# US/ES pension taxation



## gm197 (Apr 22, 2012)

I'm having trouble understanding how the double taxation treatment between the US and Spain might affect me. I am considering retiring in Spain, drawing a US government pension. I have dual citizenship.

Am I correct in interpreting this to mean that I would be paying tax only in Spain?

The treaty states:
------
ARTICLE 21 Government Service

2.
(a) Any pension paid by, or out of funds created by, a Contracting State or a political subdivision or a local authority thereof to an individual in respect of services rendered to that State or subdivision or authority shall be taxable only in that State.
(b) However, such pension shall be taxable only in the other Contracting State if the individual is a resident of, and a national of, that State.
-------


----------



## xabiaxica (Jun 23, 2009)

I've moved your question to our Expat Tax forum where there are lots of people who understand the US tax system.

Spain will tax you on all worldwide income, but any specific tax already paid in a country with a tax agreement is taken into account & deducted from tax payable, for that same specific tax.


----------



## Bevdeforges (Nov 16, 2007)

There are a couple different variations on a theme when it comes to the US tax treaties with various countries in Europe.

Thanks for providing the relevant portion of the tax treaty.
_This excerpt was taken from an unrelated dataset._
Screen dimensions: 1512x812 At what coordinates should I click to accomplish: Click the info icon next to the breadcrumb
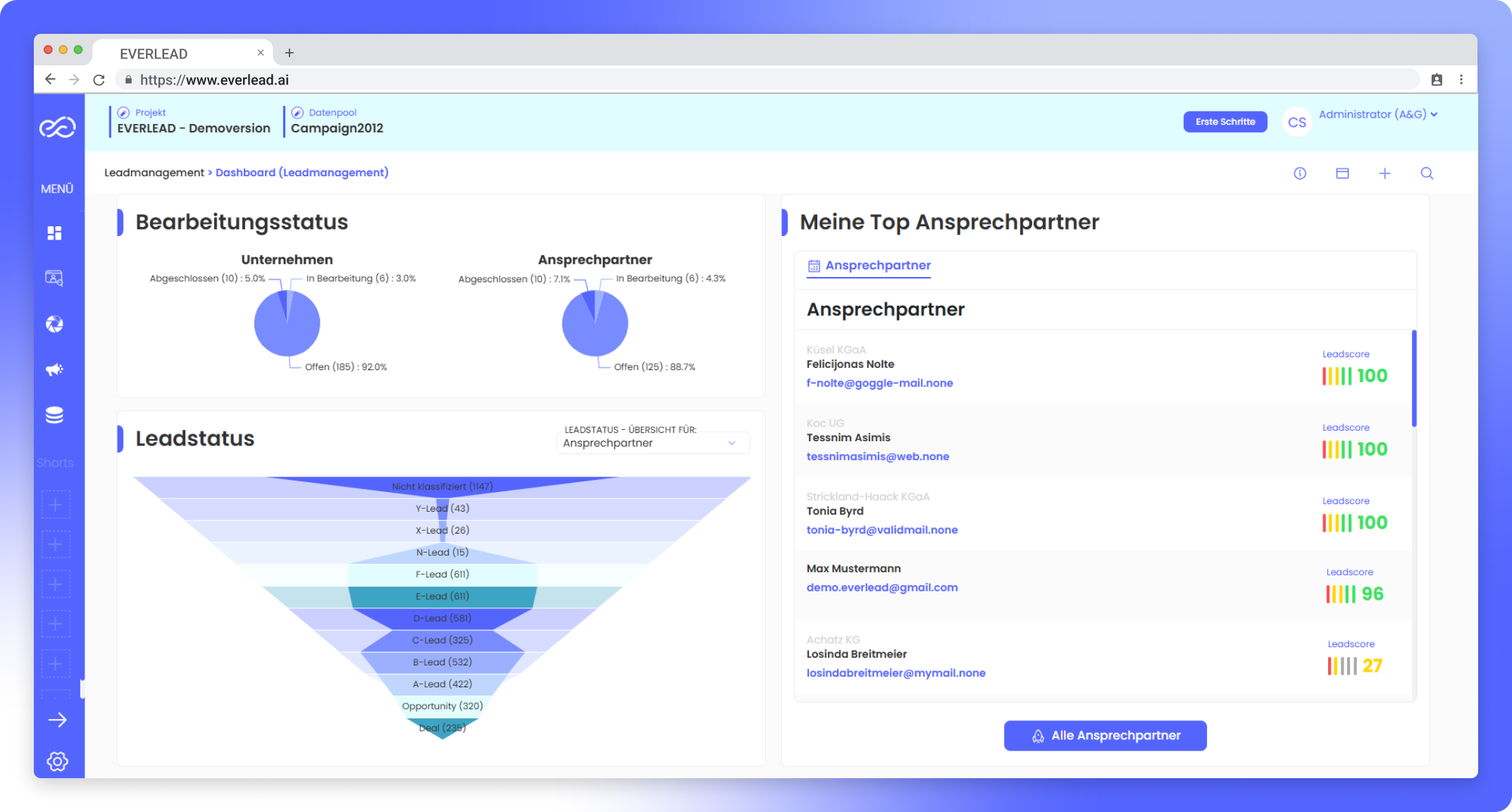(1300, 173)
From what you've posted, it appears that the idea is that normally the taxes are paid in the source country (i.e. the US) except if you are a resident and citizen of the other country (i.e. Spain). Unless you have taken Spanish nationality, it looks as if the US is where you pay your taxes on that pension. There should be some provision in the Spanish tax system for you to declare the income and then declare that you have paid US tax on it, and how much. Normally you're either granted a credit or some sort of exemption of that income from Spanish taxation.
Cheers,
Bev


----------



## iota2014 (Jul 30, 2015)

gm197 said:


> I'm having trouble understanding how the double taxation treatment between the US and Spain might affect me. I am considering retiring in Spain, drawing a US government pension. I have dual citizenship.
> 
> Am I correct in interpreting this to mean that I would be paying tax only in Spain?
> 
> ...



Government pensions are tricky for dual US citizens residing in their other country of nationality, because of the Saving Clause, which removes (most) treaty benefits from US citizens.
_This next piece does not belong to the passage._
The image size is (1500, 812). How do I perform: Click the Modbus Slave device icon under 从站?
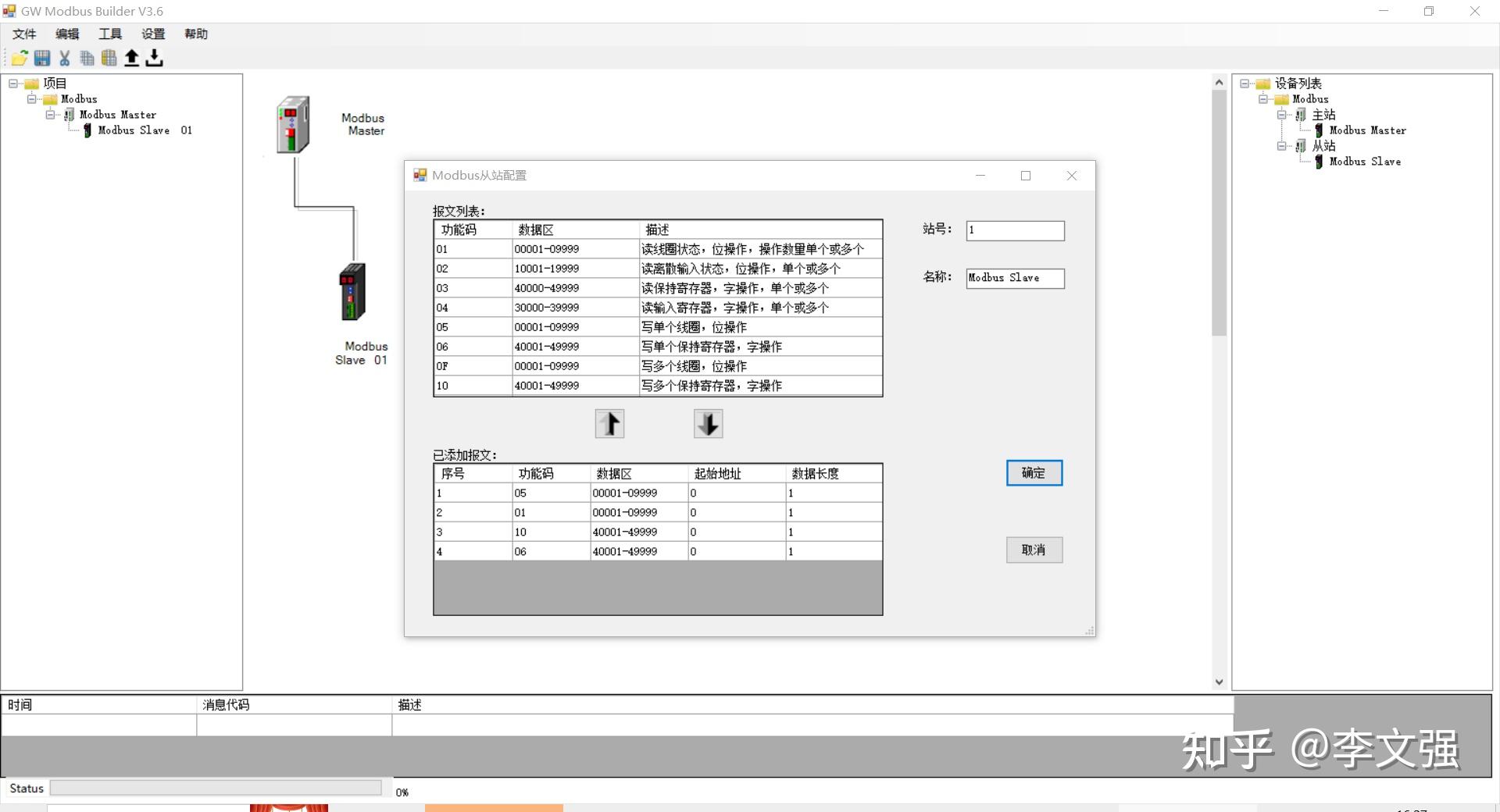click(x=1318, y=162)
The Technical Explanation (https://es.usembassy.gov/wp-content/uploads/sites/260/2017/04/taxation_TIAS_1591.pdf) may help, if you can understand it.
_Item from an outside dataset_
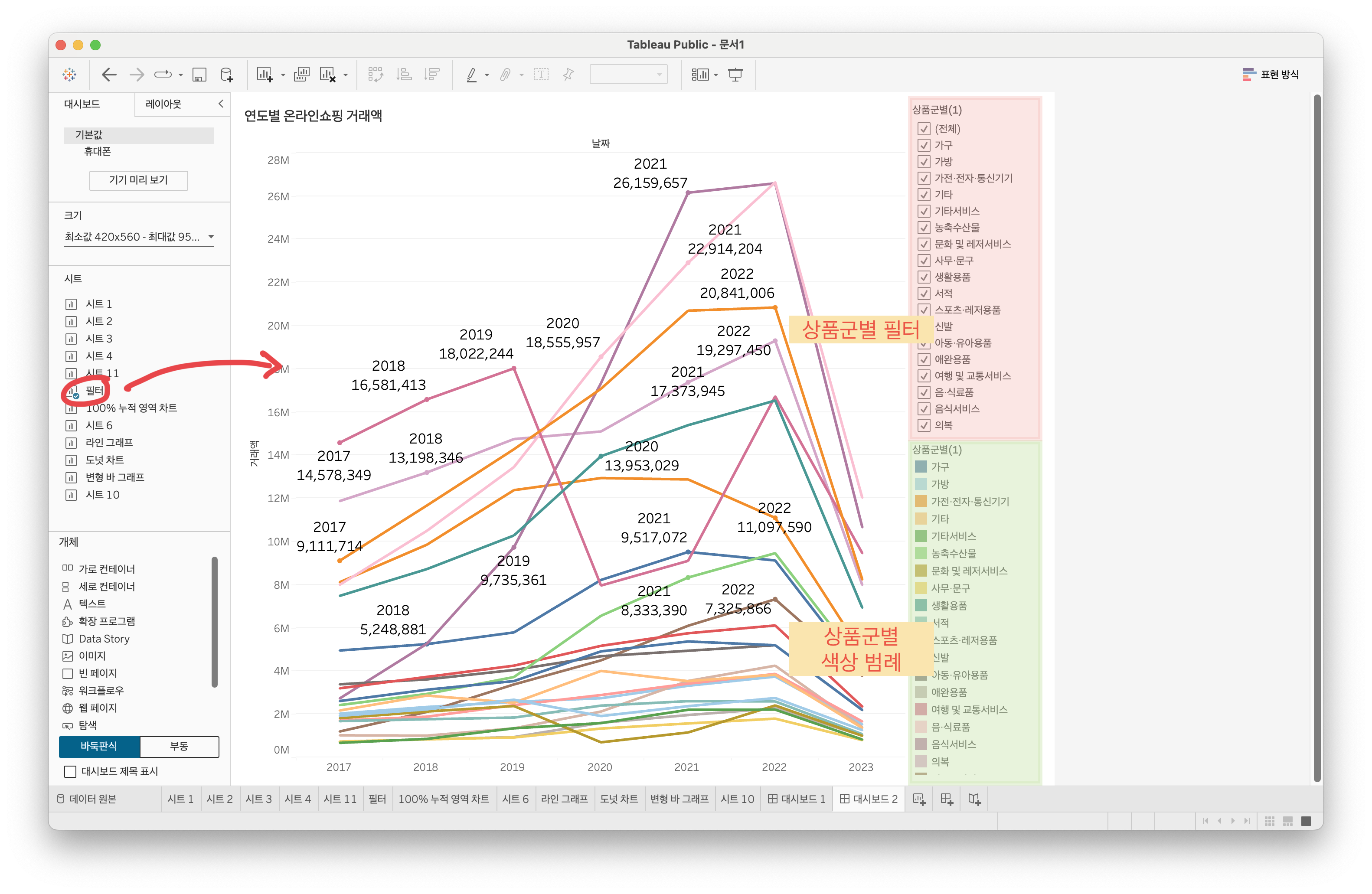Open the 표현 방식 Show Me panel
This screenshot has width=1372, height=894.
(x=1271, y=75)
> Paragraph 2(a) grants an exclusive taxing right for any pension paid in consideration for past governmental services to the Contracting State (or political subdivision or local authority thereof) to which such services are rendered [in this case, the US]. Paragraph 2(b) provides an exception to paragraph 2(a) and grants an exclusive taxing right for such pensions to the Contracting State of which the recipient is a resident and national thereof [in this case, Spain]. *Note that paragraph 2(b) is only applicable when the recipient is both a resident and a national of the Contracting State.* Thus, the United States is granted the exclusive taxing right to the Spanish national who retires to the United States and receives a pension resulting from services rendered to the U.S. Government.
> [..]
> Article 21 is subject to the provisions of the saving clause of paragraph 3 of Article 1 (General Scope) as modified by paragraph 4 of Article 1. With respect to the United States, the modified saving clause applies to U.S. citizens and persons having immigrant status in the United States (“green card” holders). Thus, the provisions of the Article which would grant exclusive taxing rights to Spain with respect to remuneration and subsequent pensions earned by (1) persons employed by Spain and (2) Spanish resident nationals employed by the United States Government in Spain are overridden by the saving clause if the employees are U.S. citizens or green card holders.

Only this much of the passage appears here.